▽
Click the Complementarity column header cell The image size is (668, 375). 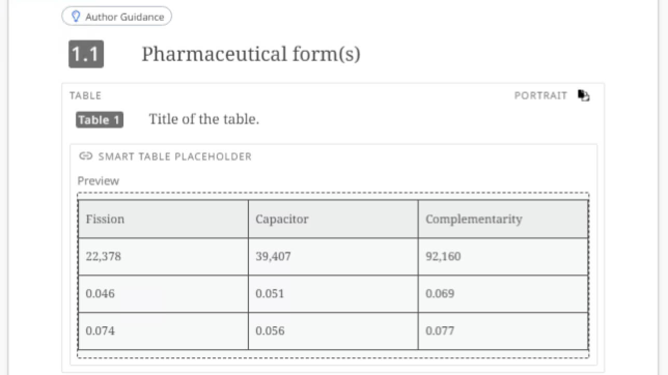503,219
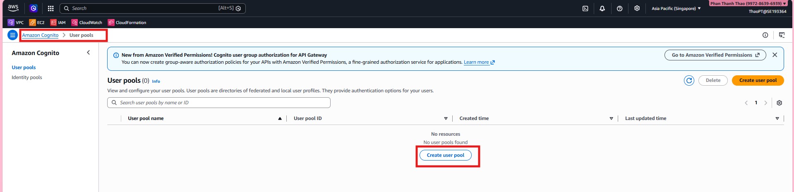Open console settings gear in top bar

coord(637,8)
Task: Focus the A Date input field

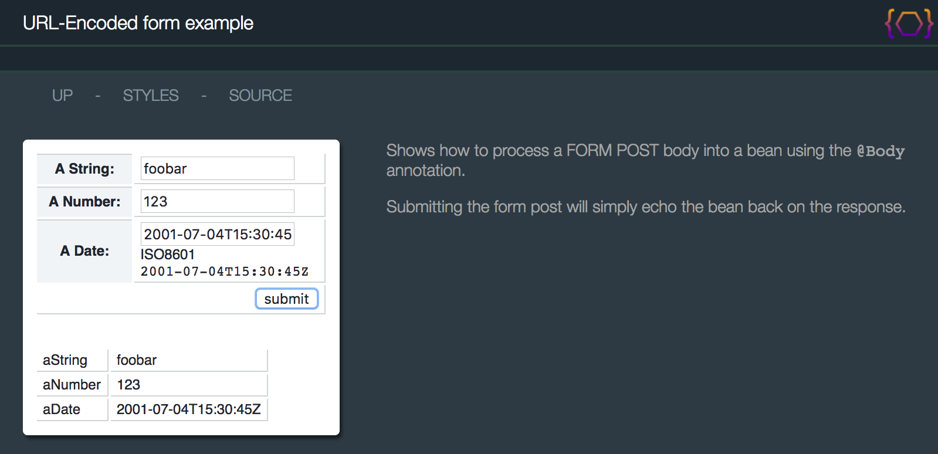Action: tap(217, 234)
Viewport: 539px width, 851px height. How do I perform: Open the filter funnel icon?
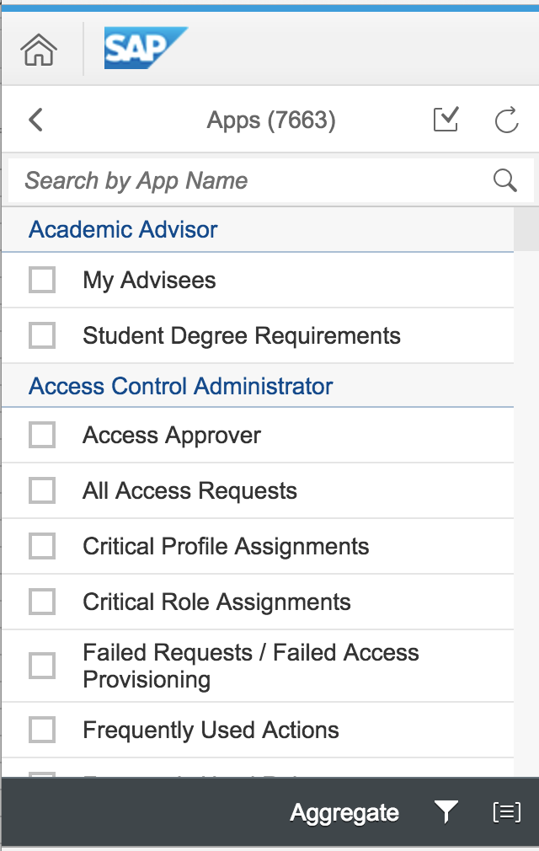pyautogui.click(x=446, y=812)
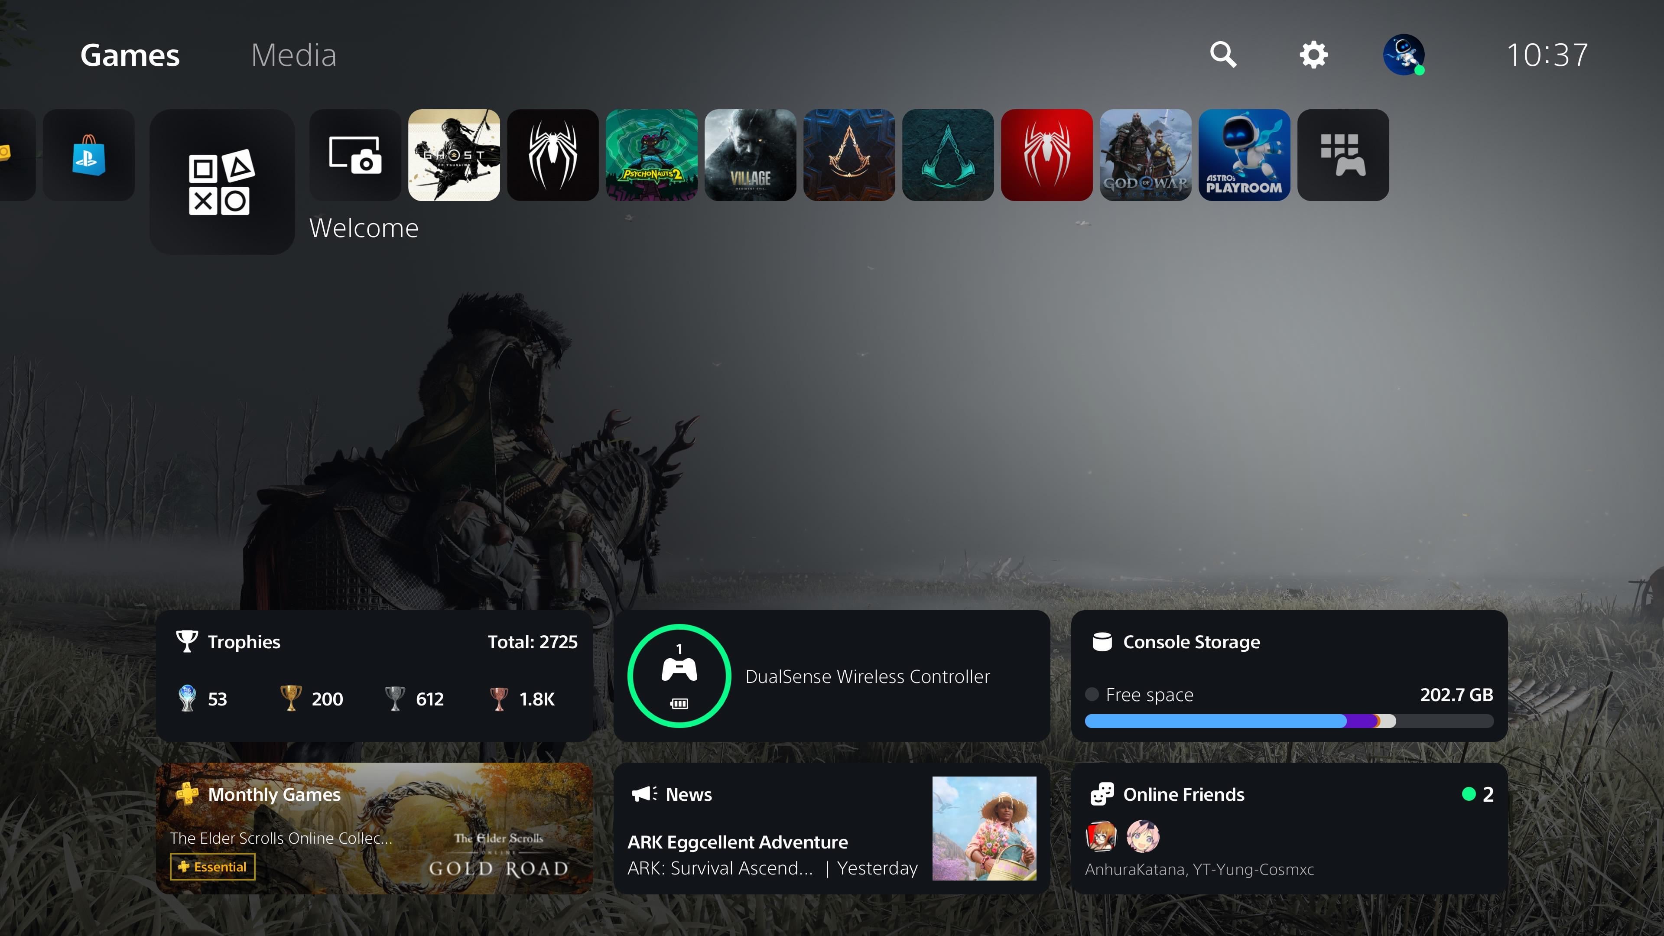Select the Welcome hub tile
This screenshot has width=1664, height=936.
[x=222, y=182]
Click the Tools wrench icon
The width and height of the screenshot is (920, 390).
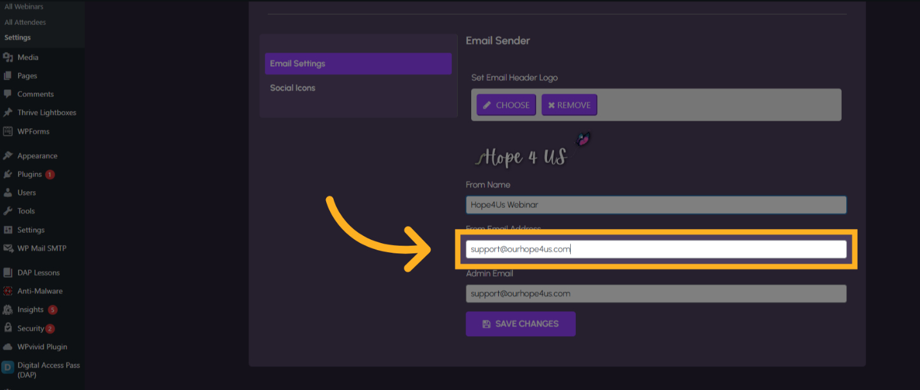coord(8,211)
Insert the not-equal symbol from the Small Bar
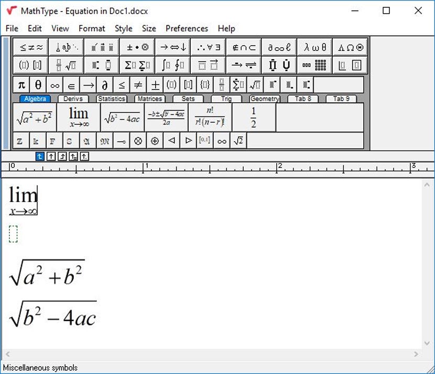 point(139,84)
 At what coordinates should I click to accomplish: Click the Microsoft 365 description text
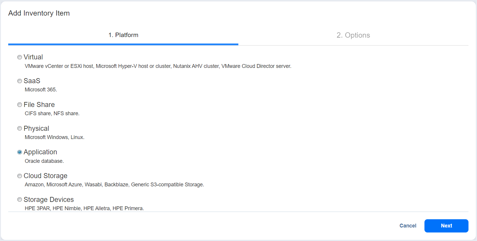41,90
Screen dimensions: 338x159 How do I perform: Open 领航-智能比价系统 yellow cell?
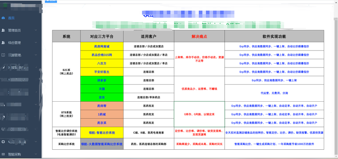[102, 132]
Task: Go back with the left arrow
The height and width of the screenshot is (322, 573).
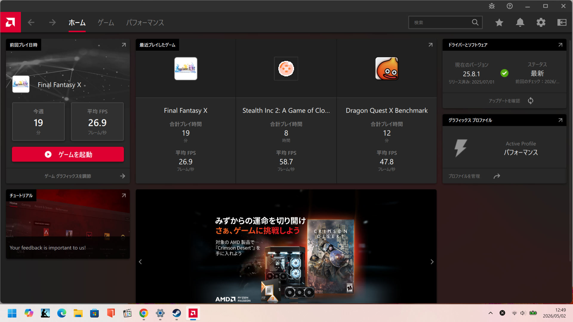Action: click(x=31, y=22)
△
**TASK:** With the pictures left out, output exactly the lines that begin at the line containing "Insert the not-equal" and end at the last line of the material.

**TASK RESPONSE:**
Insert the not-equal symbol from the Small Bar
 point(139,84)
 At what coordinates should I click to accomplish: Click the Microsoft 365 description text
41,90
Screen dimensions: 338x159 How do I perform: Open 领航-智能比价系统 yellow cell?
[102, 132]
Task: Go back with the left arrow
The height and width of the screenshot is (322, 573).
Action: click(x=31, y=22)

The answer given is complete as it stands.